Il mondo guarda col fiato sospeso a questi accadimenti che sembrano farci precipitare verso la guerra, mentre nei giorni passati qualche debole spiraglio s’era aperto, sia grazie al salvataggio dei marinai iraniani ad opera della marina statunitense (gesto elogiato dalla autorità iraniane), sia, soprattutto, grazie all’apertura del Segretario alla Difesa americana Leon Panetta, il quale, dichiarando inaspettatamente che l’Iran sarebbe ben lontano dall’acquisire la forza nucleare, ha rinnovato l’invito ad una soluzione diplomatica del caso.

Intanto, la stretta delle sanzioni sta facendo il suo corso; anche la Cina ha ridotto notevolmente le proprie importazioni di petrolio iraniano, facendo entrare Tehran in fibrillazione. Il rial, la moneta ufficiale iraniana, ha toccato il suo minimo storico nei confronti del dollaro e il costo della vita continua a crescere: negli ultimi tre mesi il prezzo del latte è aumentato del 20%.

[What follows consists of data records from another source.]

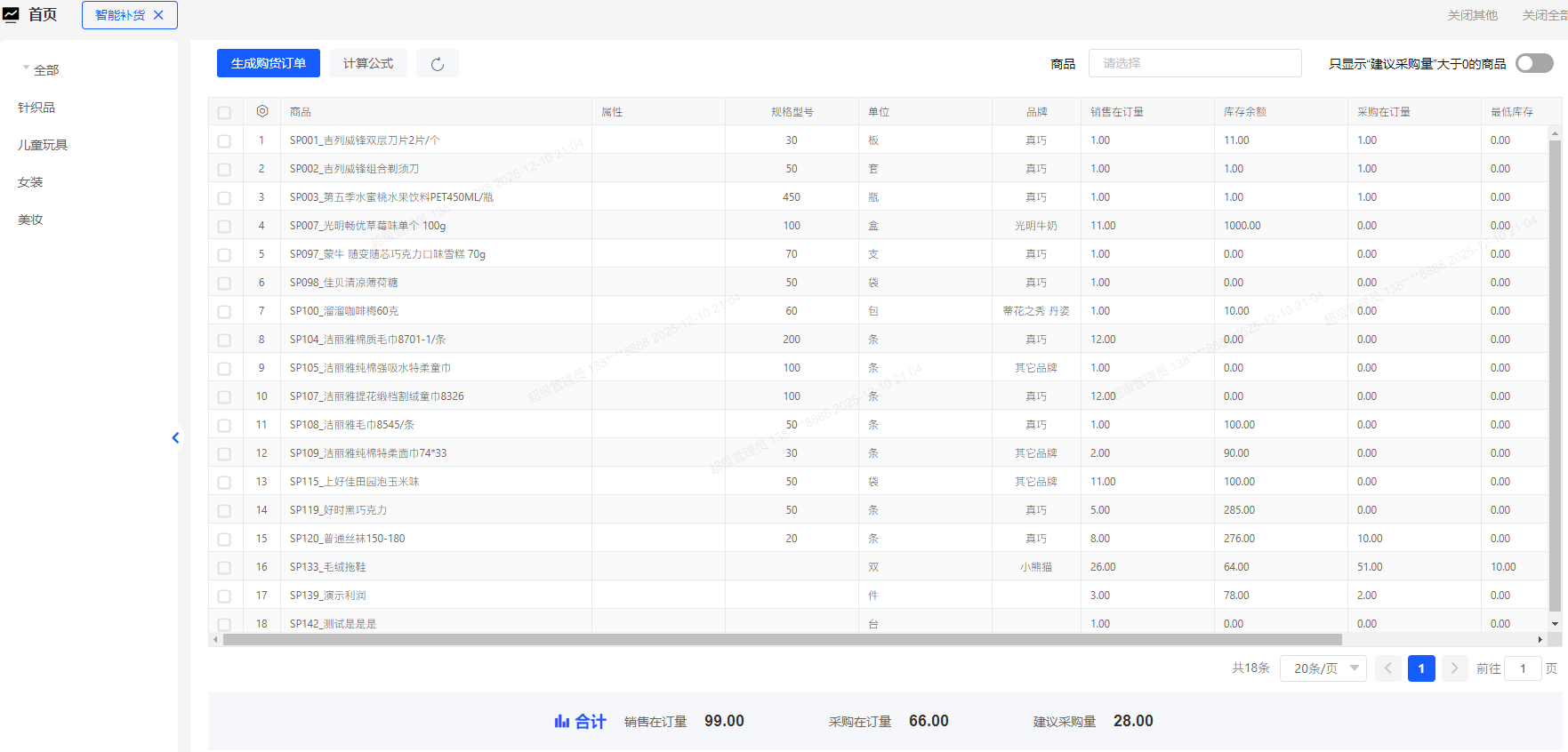The height and width of the screenshot is (752, 1568).
Task: Go to the previous page using the left arrow
Action: (x=1387, y=668)
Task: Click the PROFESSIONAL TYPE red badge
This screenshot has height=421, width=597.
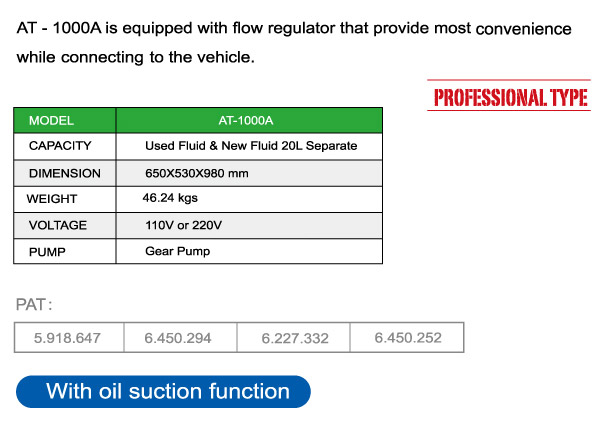Action: (509, 96)
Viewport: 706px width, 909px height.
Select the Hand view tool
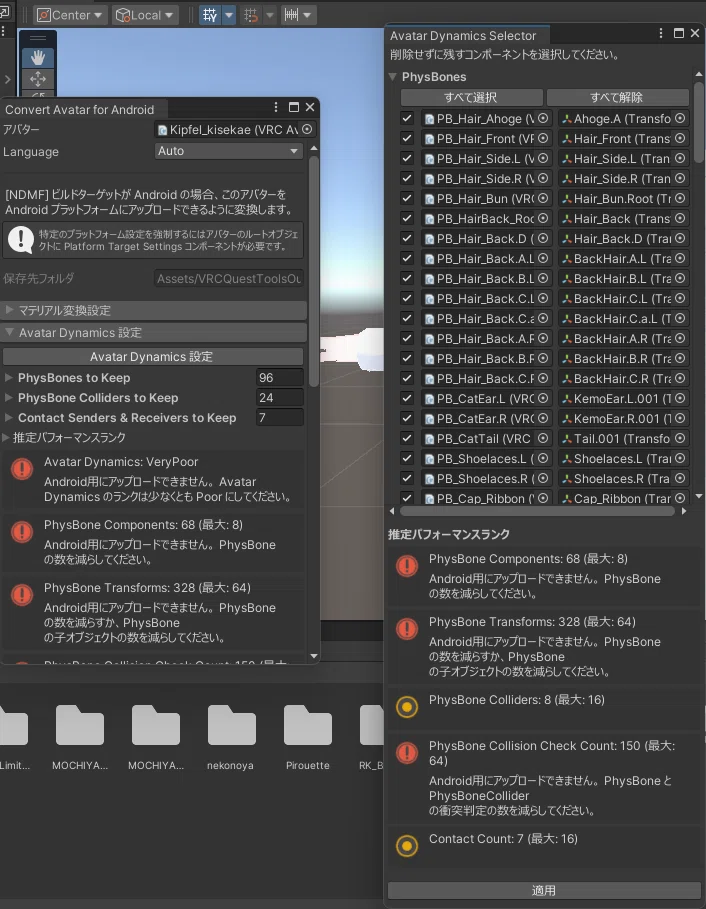coord(38,57)
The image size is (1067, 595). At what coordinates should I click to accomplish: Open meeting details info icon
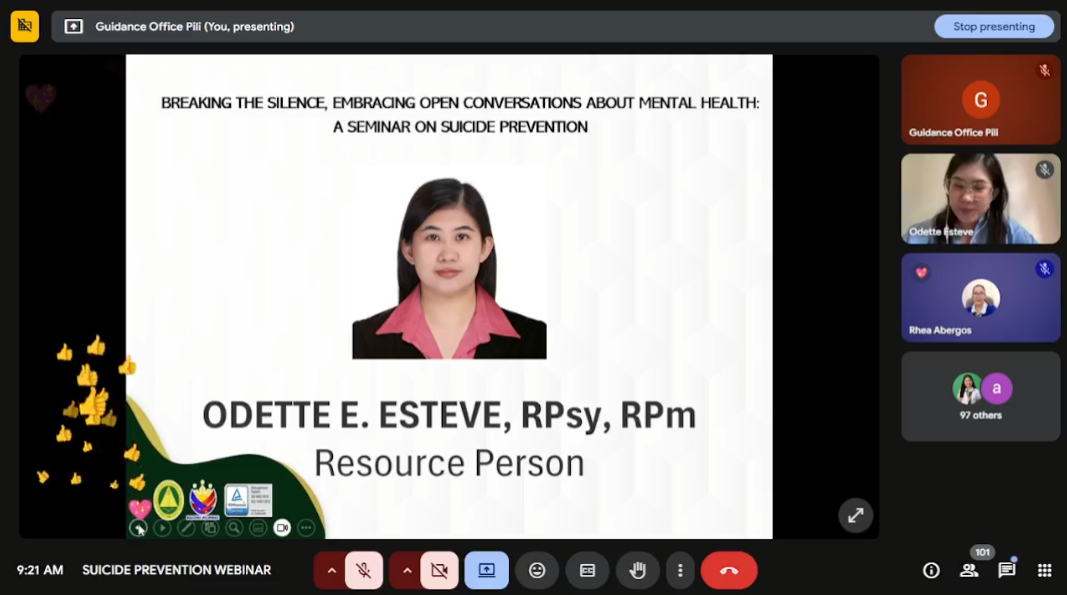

C’è comunque il rischio che le sanzioni non scoraggino Tehran dal perseguire il suo obiettivo nucleare: abbandonarlo ora significherebbe una perdita di prestigio interno incommensurabile. Ma pure il principale contendente iraniano, ovvero gli Stati Uniti, rischia la faccia: Obama non può dimostrarsi timido di fonte alle minacce iraniane, pena la sua non rielezione.

Intanto, in Iran vi è palpabile scontento fra la popolazione e apprensione fra le autorità a circa due mesi dall’appuntamento elettorale. Memore di quanto accaduto nel giugno 2009, la censura si è già organizzata setacciando ogni internet café, rafforzando la sorveglianza sui documenti esibiti dagli utenti e controllando i siti consultati. Oltre alla figlia di Rasfanjani, in questi giorni sono stati fermati dalla polizia altri dissidenti, giornalisti, politici, mentre i leader dell’Onda Verde Mousavi e Karroubi sono agli arresti domiciliari ormai da parecchi mesi. Questa politica intimidatoria è opposta a quella solitamente praticata dal regime, che, alla vigilia di appuntamenti elettorali, è solito liberare dei prigionieri politici e allargare le maglie della censura.

A differenza del 2009, infatti, c’è un ulteriore pericolo per il regime, ovvero l’esempio delle rivolte arabe che, pur ancora in corso, sono comunque riuscite a rovesciare i despoti in carica: un modello esportabile e pertanto assai temuto, anche se, al momento, non vi è traccia di primavera sull’altopiano.

Apparso su Il giornale di Brescia 13/1/2012.